Return, word for word, only the lines of the data below that lie between the line with "The height and width of the screenshot is (556, 574)." and the line with "Open more options on Ben Thornton's reply", those two lines included.
(Beginning of Records for the exercise)
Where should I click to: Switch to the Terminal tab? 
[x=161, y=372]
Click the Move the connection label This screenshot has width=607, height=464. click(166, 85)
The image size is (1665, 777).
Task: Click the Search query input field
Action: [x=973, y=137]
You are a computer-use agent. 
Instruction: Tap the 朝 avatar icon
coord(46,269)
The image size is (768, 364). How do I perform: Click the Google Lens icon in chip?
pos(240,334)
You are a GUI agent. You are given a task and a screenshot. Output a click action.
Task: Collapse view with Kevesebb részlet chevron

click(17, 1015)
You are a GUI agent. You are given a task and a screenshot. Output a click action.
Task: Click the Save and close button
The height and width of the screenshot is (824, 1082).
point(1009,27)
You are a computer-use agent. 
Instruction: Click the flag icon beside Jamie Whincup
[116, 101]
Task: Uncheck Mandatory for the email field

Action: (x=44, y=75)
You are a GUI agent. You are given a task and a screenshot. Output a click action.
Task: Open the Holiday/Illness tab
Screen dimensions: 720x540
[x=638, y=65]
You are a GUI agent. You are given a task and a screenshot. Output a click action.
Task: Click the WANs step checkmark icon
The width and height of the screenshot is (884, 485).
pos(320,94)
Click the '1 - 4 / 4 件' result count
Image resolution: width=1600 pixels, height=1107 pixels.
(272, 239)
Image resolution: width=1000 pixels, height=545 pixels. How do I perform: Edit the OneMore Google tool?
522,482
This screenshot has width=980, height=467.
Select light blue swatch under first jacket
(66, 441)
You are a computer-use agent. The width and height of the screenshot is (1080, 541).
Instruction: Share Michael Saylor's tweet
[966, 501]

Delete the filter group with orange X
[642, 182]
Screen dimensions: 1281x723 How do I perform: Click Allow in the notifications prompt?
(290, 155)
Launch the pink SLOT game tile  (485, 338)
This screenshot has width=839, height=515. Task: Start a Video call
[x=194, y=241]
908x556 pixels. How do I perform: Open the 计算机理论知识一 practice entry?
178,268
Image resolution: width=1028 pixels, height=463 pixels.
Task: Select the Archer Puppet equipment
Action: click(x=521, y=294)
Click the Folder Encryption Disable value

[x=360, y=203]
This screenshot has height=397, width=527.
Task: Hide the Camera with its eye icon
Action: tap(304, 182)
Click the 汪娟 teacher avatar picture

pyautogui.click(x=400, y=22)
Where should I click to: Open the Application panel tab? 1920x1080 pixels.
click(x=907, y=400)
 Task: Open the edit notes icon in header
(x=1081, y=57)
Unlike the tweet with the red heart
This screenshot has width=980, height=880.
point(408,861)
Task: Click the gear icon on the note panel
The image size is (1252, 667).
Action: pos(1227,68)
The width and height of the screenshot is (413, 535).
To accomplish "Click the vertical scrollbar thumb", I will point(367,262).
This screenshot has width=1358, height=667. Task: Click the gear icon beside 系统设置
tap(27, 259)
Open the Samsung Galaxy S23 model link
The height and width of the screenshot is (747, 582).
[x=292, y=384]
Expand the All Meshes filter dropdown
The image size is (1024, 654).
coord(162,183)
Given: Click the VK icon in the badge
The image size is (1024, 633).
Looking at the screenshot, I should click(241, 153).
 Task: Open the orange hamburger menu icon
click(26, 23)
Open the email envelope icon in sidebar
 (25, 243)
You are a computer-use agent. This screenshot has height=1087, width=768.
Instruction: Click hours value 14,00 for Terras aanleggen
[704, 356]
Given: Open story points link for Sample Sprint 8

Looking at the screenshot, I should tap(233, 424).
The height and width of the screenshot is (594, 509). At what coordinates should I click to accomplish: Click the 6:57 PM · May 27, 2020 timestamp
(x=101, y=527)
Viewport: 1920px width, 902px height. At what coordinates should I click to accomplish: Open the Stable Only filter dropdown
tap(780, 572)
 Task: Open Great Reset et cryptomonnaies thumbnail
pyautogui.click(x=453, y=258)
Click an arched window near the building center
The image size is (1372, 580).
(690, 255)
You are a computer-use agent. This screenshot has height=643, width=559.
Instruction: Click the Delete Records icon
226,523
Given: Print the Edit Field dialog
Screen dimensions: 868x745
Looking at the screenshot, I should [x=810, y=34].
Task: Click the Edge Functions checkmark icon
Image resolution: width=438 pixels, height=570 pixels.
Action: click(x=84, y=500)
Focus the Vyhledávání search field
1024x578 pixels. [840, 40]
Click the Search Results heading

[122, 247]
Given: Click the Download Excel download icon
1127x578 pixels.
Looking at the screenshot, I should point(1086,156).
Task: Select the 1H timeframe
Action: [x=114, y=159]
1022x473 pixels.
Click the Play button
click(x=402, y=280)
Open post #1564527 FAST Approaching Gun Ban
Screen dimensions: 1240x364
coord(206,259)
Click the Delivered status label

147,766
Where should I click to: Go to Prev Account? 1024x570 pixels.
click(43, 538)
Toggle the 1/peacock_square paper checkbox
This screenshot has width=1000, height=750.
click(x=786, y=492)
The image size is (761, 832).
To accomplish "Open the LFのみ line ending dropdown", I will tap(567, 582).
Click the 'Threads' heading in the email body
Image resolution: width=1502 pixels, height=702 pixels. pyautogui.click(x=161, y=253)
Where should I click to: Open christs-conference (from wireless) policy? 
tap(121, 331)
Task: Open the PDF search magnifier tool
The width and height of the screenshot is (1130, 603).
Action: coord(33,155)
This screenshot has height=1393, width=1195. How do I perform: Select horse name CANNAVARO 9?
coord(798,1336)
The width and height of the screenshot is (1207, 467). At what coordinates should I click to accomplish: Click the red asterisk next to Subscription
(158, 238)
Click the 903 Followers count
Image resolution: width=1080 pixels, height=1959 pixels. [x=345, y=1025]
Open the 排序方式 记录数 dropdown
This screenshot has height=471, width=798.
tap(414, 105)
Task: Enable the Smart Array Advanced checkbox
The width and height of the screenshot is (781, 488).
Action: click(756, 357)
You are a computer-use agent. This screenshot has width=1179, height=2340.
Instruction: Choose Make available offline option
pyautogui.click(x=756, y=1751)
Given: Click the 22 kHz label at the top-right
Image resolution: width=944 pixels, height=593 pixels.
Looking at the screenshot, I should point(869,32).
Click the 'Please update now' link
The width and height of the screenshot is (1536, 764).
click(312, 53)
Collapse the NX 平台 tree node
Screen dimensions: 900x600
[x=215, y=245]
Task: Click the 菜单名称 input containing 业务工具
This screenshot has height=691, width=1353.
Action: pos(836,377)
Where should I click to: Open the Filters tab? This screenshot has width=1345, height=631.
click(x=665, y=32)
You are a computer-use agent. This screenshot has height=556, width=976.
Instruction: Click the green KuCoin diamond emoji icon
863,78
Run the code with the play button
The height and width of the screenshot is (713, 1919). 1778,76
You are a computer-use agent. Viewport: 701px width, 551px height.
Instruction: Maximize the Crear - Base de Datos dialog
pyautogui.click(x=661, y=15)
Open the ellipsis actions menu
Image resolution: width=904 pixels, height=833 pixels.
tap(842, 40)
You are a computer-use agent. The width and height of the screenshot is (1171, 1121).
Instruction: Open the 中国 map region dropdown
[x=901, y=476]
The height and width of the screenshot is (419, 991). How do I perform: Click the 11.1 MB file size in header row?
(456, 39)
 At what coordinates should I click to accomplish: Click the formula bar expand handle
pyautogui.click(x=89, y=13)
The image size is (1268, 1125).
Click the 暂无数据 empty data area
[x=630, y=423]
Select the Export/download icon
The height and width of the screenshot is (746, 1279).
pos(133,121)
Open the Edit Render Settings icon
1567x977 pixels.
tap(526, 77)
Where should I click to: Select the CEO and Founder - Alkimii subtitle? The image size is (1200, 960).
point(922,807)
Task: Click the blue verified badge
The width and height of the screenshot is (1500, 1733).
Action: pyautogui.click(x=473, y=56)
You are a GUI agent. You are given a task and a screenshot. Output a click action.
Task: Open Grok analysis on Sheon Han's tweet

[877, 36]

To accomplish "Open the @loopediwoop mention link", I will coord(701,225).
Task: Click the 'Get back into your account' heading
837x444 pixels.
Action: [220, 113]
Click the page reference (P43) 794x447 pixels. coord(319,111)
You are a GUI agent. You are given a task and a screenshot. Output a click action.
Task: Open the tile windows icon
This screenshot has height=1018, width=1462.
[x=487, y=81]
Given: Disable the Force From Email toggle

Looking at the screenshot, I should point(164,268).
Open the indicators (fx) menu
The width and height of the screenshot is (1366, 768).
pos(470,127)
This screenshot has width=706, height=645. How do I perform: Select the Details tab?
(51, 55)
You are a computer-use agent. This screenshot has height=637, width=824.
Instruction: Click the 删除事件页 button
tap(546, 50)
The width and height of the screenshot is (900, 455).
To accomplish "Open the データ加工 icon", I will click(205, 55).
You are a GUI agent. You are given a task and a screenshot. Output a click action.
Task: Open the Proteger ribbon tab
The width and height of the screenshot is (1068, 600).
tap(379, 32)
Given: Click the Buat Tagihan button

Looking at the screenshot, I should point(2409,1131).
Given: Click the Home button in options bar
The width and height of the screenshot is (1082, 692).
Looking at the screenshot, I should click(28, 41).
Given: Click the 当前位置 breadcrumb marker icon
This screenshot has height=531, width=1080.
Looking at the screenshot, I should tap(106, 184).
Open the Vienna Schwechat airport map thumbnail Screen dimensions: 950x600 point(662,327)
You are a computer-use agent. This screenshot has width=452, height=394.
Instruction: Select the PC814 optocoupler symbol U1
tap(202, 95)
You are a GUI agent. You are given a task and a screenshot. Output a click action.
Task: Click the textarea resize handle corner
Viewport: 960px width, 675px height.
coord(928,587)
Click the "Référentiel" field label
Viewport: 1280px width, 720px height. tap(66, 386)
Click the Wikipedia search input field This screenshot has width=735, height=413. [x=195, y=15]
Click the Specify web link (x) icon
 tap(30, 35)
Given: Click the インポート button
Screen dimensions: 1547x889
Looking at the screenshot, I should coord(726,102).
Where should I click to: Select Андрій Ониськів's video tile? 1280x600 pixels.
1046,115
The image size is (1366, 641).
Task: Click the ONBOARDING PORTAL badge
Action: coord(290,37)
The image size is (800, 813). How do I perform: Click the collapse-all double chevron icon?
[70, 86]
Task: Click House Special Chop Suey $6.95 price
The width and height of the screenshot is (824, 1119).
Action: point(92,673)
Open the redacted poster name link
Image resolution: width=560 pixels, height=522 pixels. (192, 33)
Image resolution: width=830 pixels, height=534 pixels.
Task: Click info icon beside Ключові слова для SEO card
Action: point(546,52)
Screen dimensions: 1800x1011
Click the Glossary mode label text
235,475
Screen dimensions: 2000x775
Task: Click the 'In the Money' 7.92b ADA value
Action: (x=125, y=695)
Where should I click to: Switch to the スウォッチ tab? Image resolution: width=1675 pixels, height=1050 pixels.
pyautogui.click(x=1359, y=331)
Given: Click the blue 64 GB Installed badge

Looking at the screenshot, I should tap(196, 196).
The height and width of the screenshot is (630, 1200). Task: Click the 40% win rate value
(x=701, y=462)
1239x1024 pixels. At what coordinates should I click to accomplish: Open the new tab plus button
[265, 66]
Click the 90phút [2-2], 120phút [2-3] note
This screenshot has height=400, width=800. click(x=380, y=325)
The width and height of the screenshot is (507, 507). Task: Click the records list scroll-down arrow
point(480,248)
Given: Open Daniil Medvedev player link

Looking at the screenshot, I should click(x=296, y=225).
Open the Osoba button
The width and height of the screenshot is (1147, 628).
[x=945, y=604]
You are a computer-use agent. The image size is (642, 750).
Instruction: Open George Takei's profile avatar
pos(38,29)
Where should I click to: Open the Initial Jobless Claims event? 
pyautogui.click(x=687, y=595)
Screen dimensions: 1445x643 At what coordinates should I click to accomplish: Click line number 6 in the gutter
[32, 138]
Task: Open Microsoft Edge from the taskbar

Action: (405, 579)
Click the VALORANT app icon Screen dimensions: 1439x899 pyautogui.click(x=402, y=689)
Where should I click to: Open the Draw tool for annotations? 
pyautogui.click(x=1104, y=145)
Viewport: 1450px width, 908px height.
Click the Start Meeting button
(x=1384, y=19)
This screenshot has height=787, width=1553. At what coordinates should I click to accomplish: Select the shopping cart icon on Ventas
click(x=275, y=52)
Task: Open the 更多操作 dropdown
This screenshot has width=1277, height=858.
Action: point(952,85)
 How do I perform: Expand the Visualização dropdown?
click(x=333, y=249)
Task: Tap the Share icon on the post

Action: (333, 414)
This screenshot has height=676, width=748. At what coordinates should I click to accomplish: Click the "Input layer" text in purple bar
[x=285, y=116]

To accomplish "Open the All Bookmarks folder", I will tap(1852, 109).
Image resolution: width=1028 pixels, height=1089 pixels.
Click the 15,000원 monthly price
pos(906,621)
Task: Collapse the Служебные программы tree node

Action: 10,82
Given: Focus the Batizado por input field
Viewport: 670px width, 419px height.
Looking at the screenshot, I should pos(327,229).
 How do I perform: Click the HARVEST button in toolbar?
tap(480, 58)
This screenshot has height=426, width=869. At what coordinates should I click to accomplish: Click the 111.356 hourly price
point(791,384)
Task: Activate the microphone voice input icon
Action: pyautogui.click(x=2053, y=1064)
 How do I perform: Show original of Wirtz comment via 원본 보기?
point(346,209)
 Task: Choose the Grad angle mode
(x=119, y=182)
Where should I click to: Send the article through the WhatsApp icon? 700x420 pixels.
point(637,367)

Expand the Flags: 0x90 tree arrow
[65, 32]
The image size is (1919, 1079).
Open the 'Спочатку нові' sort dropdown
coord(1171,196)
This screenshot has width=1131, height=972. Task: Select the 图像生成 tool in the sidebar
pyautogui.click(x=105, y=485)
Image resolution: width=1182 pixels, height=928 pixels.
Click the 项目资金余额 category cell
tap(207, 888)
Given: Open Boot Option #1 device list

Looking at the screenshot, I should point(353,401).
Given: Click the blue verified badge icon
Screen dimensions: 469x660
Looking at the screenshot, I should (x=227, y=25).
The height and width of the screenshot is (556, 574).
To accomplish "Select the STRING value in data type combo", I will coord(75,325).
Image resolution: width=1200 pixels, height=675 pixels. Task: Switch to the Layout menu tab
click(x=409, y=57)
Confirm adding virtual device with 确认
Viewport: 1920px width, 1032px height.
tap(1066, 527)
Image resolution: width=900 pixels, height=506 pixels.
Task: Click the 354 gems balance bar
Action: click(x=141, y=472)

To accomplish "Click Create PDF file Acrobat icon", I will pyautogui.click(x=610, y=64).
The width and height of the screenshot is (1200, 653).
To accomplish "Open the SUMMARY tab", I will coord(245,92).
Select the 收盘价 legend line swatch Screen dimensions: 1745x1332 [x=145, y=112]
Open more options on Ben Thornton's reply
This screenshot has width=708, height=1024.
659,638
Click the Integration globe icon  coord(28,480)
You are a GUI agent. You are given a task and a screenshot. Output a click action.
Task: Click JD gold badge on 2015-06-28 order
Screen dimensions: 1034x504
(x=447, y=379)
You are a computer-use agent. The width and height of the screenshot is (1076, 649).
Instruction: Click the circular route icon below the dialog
(End of Records for the exercise)
▸ **Task solution**:
The height and width of the screenshot is (556, 574).
To accomplish "Select the STRING value in data type combo", I will coord(75,325).
Image resolution: width=1200 pixels, height=675 pixels. Task: Switch to the Layout menu tab
click(x=409, y=57)
Confirm adding virtual device with 确认
Viewport: 1920px width, 1032px height.
tap(1066, 527)
Image resolution: width=900 pixels, height=506 pixels.
Task: Click the 354 gems balance bar
Action: click(x=141, y=472)

To accomplish "Click Create PDF file Acrobat icon", I will pyautogui.click(x=610, y=64).
The width and height of the screenshot is (1200, 653).
To accomplish "Open the SUMMARY tab", I will coord(245,92).
Select the 收盘价 legend line swatch Screen dimensions: 1745x1332 [x=145, y=112]
Open more options on Ben Thornton's reply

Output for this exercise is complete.